Troubleshooting custom WordPress WP-CLI commands running on WP Engine’s SSH Gateway

This is a one line fix if you have missing string/array output from a custom WP-CLI command when using the WP Engine “SSH Gateway”.

Terminology:

    • WP Engine is a WordPress hosting company*.
    • They have an SSH Gateway – where you login to a separate machine and it will pass a limited range of useful commands to your actual server (basic file management, a MySQL console client, WP-CLI)
    • WP-CLI is a timesaving WordPress command line utility.

The problem is the unorthodox way the gateway works suppresses ordinary output from certain commands – e.g. print_r or echo.  Symptom: you run a  WP-CLI command of your own through the SSH gateway and lines of text you’re expecting are missing.
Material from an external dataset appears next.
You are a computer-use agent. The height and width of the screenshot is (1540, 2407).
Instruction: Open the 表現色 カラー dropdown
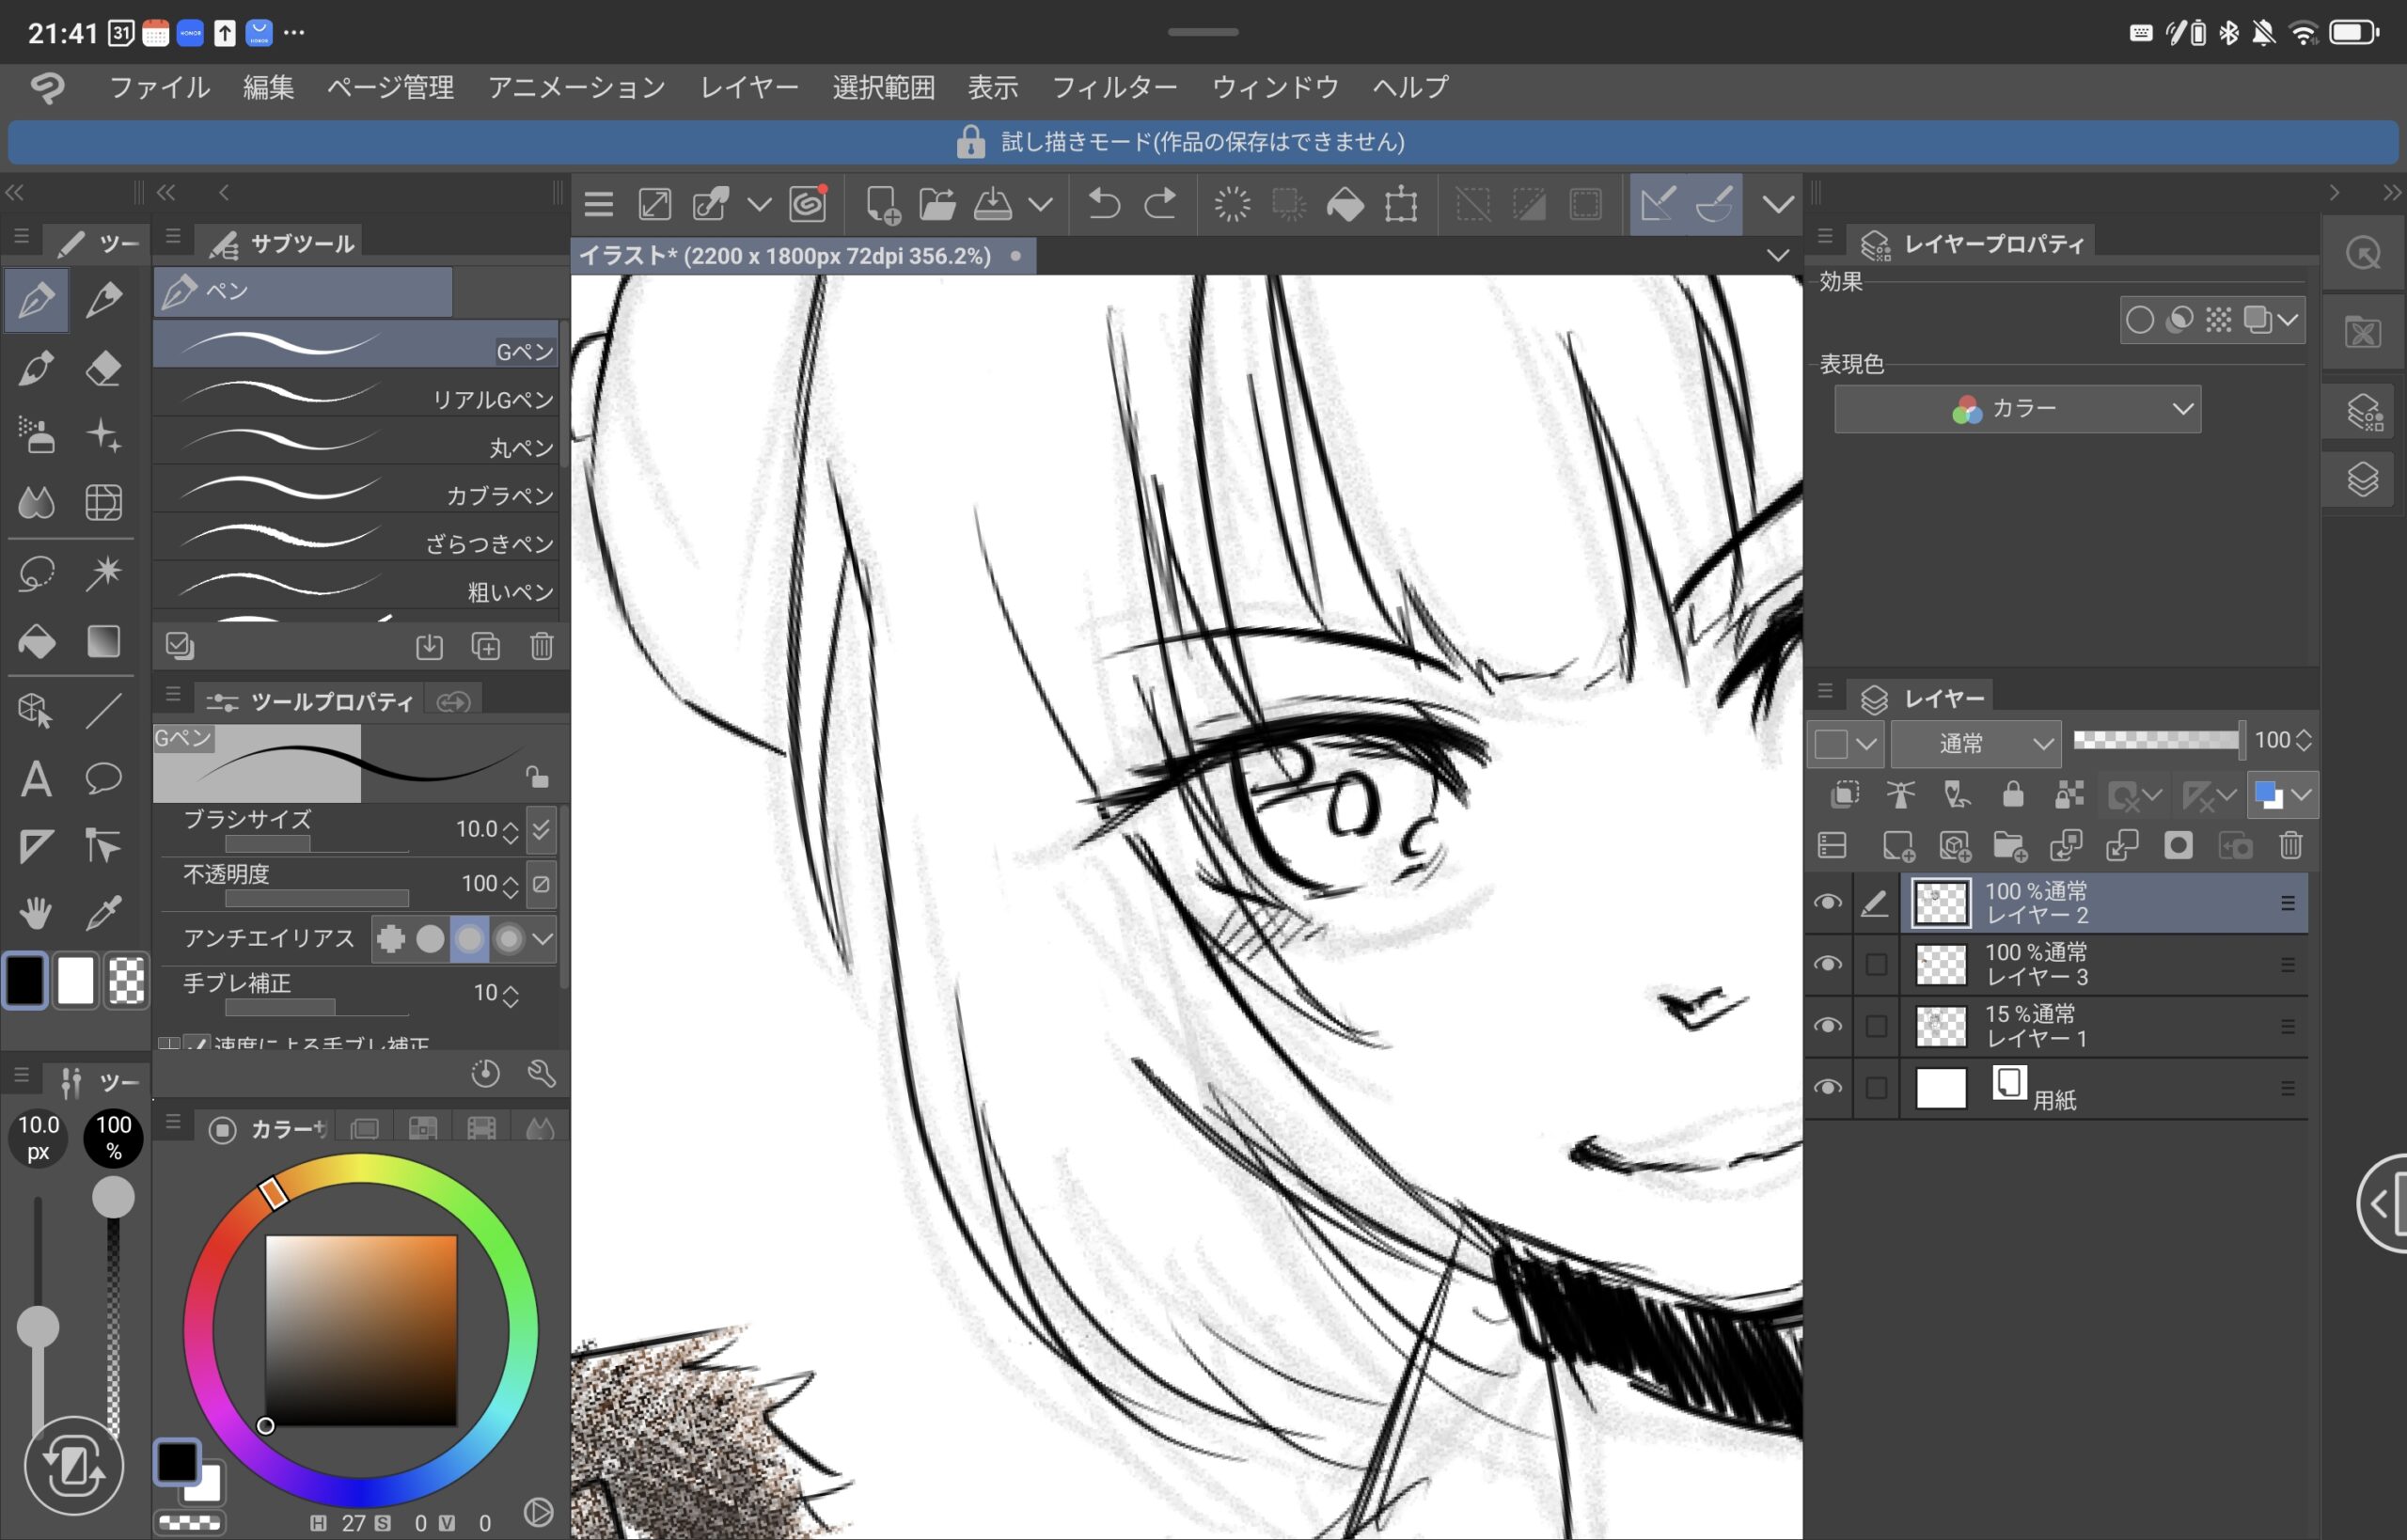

First, you should switch from WP_CLI::line() (deprecated now anyway) to WP_CLI::log() – the line() method doesn’t work because, if you dig into the source code, you’ll see it just echos the output, however log() uses the proper wp-cli Logger class.

That’s fine if you want to output strings. Unfortunately, it doesn’t work if you need to print an array.

This does though:

fwrite( STDOUT, print_r($foo, TRUE) );

To unpack that, we’re using print_r to neatly print the array. The second argument for print_r returns its value as a string.   You need not fopen STDOUT first, as you would for another file handle.

And that’s it.


* Would I recommend WP Engine? No, given I have hosting knowledge myself, and when I asked for their assistance with this particular problem, their support agent told me it was out of scope and I should look at StackOverflow, for which they have earned this mildly passive aggressive paragraph in a blog post that will sink without trace.   However, many people do like them, and if you’re a WordPress developer, you may well inherit a client with a site hosted there one day.